***** TEXT *****

If we consider that Jessica could have said in response to Yazmin’s text “Oh no! That is terribly disappointing! Can’t you even swing by and pick up some dinner in a take home pack, I am happy to give you some. I spent all day planning and preparing it and I would hate for it to go to waste. Sounds like you could use it. Or I could bring it to you if that is easier, that way we could still catch up? Shame you wont get to see my house otherwise, I cleaned like a mad lady today to impress you. It will never be this clean again! Haha”  The outcome for their friendship could have been much better?

Jessica was so busy thinking about herself and her hurt feelings, that she allowed a cancellation of plans to become a cancellation of their friendship.

But let’s not put it all on Jessica either. It takes 2 to tango after all. Let’s think about what Yazmin could have done. Yazmin could have called Jessica while waiting at the pharmacy and explained where she was and why. All that had led to that point in her day and all that she still had to do. She could have asked Jessica what she had prepared for dinner, then apologised and asked to reschedule for the next night or something if the dish could be frozen perhaps. She could have commented how much she appreciates all the effort Jess goes to and how patient she has been with Yasmin when she is so unavailable at the moment. She could have asked if there was any way she could make it up to Jessica and thanked her for her friendship. Reminded Jessica of how important she is as a friend. She could have asked about Jessica’s news.

***** DATA FOR ANALYSIS *****

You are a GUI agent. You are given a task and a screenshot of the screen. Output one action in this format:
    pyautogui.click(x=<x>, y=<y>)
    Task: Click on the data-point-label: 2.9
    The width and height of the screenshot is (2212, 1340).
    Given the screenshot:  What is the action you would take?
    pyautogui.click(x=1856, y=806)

*****

▸ **QUESTIONS ON THE MATERIAL**
1) In the passage about Jessica and Yazmin, list what Yazmin could have done, according to each sentence in the last paragraph that begins with "Yazmin could have" or "She could have."
2) Retype the passage about Jessica and Yazmin word for word, everything from "If we consider" down to "of their friendship.".

▸ **WRITTEN ANSWERS**
1)
- Called Jessica while waiting at the pharmacy and explained where she was and why
- Asked Jessica what she had prepared for dinner, then apologised and asked to reschedule for the next night or something if the dish could be frozen
- Commented how much she appreciates all the effort Jess goes to and how patient she has been with Yasmin when she is so unavailable at the moment
- Asked if there was any way she could make it up to Jessica and thanked her for her friendship
- Asked about Jessica's news

2)
If we consider that Jessica could have said in response to Yazmin’s text “Oh no! That is terribly disappointing! Can’t you even swing by and pick up some dinner in a take home pack, I am happy to give you some. I spent all day planning and preparing it and I would hate for it to go to waste. Sounds like you could use it. Or I could bring it to you if that is easier, that way we could still catch up? Shame you wont get to see my house otherwise, I cleaned like a mad lady today to impress you. It will never be this clean again! Haha”  The outcome for their friendship could have been much better?

Jessica was so busy thinking about herself and her hurt feelings, that she allowed a cancellation of plans to become a cancellation of their friendship.